When you have a plethora of potted plants from Plant Sale raids, grown yourself or WHY and don’t want to spend half your summer watering them, this is the technique for you.

You need a flat, level piece of ground, continuous plastic sheeting and mulch. You also have the option of adding a soaker hose.

With a carpenter’s level and a straight piece of lumber create a flat piece of ground. You don’t want any high or low spots. If you have rocks or roots that could potentially poke through and compromise the plastic, rake a layer of protective layer of mulch over the offending objects. With mulch or soil, make a 4 inch (10cm rim) around the edge like a berm. Lay down your continuous sheet of heavy plastic. If you don’t have heavy plastic, lay down two sheets. Be careful not to make any holes during this process. Over top the plastic lay down mulch. Many larger plant pots have sharp nibs on their bottoms. These will puncture the plastic so mulch is needed. Add water to make a shallow pool. Smooth mulch so there are no lumps or high spots. Add soaker hose if desired. Add potted plants. The final rim should only be 2 inches deep.

When hardened off, even house plants can live in a summer bed if you can’t find someone to babysit or water them if you are going away.

I’ve had many trees, shrubs and perennials live for years throughout the seasons in these beds allowing them to grow strong for optimum transplants into the garden. During the winter months its best to remove one of the bed’s retaining wall to allow excess water to drain.

I have many of these beds scattered about. Some are in full sun, others in shade. Nut & fruit trees, Acer and Magnolia can go in full sun, but shade plants such as Trillium and other woodland plants go in beds in getting partial shade to mimic natural habitat.

Alternately, I modified beds to grow tomatoes using stucco wire, plastic sheeting and lots of medium.

====================

§ **Jobs**
a: In the potted plant bed guide, what should be done during the winter months?
b: Copy the part of the potted plant bed guide from "I have many" up to and including "mimic natural habitat.".

====================

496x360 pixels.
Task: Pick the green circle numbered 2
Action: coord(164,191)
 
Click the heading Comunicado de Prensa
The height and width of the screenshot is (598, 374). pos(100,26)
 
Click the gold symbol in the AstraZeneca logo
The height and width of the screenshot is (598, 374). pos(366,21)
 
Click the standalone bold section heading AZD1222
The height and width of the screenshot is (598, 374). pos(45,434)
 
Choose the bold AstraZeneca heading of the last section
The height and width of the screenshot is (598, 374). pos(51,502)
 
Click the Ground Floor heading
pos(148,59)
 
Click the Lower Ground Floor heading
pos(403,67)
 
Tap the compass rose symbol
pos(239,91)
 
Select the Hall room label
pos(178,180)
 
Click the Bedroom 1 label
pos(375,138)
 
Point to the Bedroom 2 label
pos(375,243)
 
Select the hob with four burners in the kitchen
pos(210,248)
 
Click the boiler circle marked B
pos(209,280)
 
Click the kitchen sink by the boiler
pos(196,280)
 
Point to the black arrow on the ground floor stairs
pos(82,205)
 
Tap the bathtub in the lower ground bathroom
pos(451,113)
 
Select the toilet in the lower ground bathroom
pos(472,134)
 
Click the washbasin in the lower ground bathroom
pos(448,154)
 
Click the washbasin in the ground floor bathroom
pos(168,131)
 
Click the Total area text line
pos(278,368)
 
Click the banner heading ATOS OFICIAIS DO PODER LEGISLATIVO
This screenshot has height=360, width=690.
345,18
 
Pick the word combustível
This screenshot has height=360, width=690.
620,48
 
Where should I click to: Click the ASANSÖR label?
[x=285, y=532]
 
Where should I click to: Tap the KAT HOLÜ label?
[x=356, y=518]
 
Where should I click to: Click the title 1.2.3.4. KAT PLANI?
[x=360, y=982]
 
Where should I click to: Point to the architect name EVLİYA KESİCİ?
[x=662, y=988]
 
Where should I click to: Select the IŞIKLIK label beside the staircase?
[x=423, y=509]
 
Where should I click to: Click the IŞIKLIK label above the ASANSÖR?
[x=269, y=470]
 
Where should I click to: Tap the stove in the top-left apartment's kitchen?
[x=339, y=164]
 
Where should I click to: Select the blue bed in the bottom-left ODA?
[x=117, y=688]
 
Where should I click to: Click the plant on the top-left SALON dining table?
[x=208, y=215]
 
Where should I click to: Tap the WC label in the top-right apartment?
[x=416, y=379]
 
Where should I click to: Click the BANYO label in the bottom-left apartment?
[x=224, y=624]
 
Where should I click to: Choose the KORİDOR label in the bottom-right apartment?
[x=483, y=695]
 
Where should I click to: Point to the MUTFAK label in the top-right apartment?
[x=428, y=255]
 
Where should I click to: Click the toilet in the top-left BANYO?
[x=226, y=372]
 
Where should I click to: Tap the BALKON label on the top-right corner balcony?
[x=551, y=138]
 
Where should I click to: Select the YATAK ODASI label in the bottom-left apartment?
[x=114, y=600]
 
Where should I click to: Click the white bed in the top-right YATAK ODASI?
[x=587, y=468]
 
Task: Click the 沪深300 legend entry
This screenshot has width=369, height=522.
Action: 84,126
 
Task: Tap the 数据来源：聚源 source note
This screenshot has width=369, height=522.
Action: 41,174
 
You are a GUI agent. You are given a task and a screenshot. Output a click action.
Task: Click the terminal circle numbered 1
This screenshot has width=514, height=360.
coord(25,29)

====================

§ **Answers to each task**
a: Remove one of the bed's retaining walls so excess water can drain.

b:
I have many of these beds scattered about. Some are in full sun, others in shade. Nut & fruit trees, Acer and Magnolia can go in full sun, but shade plants such as Trillium and other woodland plants go in beds in getting partial shade to mimic natural habitat.